── DOCUMENT EXCERPT ──

This FAQ is empty. Add the first question.
16 out of 20 people found the following comment useful:-
A great action/adventure spoof, 8 April 2005
8/10
Author: Brandt Sponseller from New York City

Jackie Chan plays a "special forces" agent in this action/adventure film that is as concerned with spoofing the genre as it is with embracing it. The film starts with Chan and fellow agents descending on a convoy through the "South African jungle" to abscond a handful of scientists who have been working on exploiting unusual properties of a mineral found in the South African mines. With the aid of extensive training and sophisticated technological gadgetry, they complete their mission successfully. But someone in the "squad" is double crossing them. As the men are headed for recreational leave, they're sabotaged. Chan makes it out alive, but barely. He hits his head and acquires amnesia. The bulk of the film has him coping with his situation--he first ends up in the middle of a traditional South African community--while government agents try to track him down and kill him.

There are some details I could not fill in above, because the primary flaw with the film, and this is what brought my score down to an 8, or a "B", rather than a 9 or 10, is that the story is almost absurdly convoluted and difficult to glean (there was also a fair amount of ridiculous English dubbing in the version I saw--it was difficult to tell how intentional the "problems" with the dubbing may have been). But the story isn't really the point; and to the extent that it is, the point may be to make it absurdly convoluted and difficult to glean--this is to a large extent a spoof, after all. More important, the story propels the film from one jaw dropping, action-filled set piece to the next. On a surface level, at least, those set pieces are the raison d'etre of Who Am I. But surprisingly perhaps, Chan, who co-directed and co-wrote the film in addition to starring in it, also has a lot of interesting subtextual things to say.

───

## WRITTEN PROBLEM 1
From the review of Who Am I, copy word for word the passage starting with "Jackie Chan plays" and going on through "and kill him.".
## WRITTEN PROBLEM 2
According to the review of Who Am I, what roles did Jackie Chan have on the film besides starring in it?

── MATERIAL ──

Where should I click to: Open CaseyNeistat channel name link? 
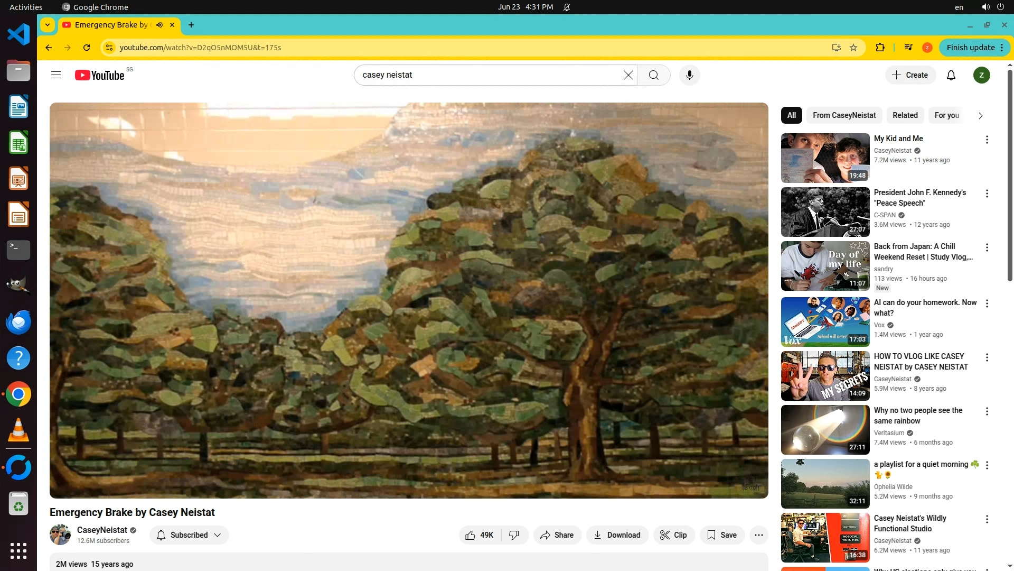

───

## FULL OUTPUT 1
Jackie Chan plays a "special forces" agent in this action/adventure film that is as concerned with spoofing the genre as it is with embracing it. The film starts with Chan and fellow agents descending on a convoy through the "South African jungle" to abscond a handful of scientists who have been working on exploiting unusual properties of a mineral found in the South African mines. With the aid of extensive training and sophisticated technological gadgetry, they complete their mission successfully. But someone in the "squad" is double crossing them. As the men are headed for recreational leave, they're sabotaged. Chan makes it out alive, but barely. He hits his head and acquires amnesia. The bulk of the film has him coping with his situation--he first ends up in the middle of a traditional South African community--while government agents try to track him down and kill him.

## FULL OUTPUT 2
He co-directed and co-wrote it.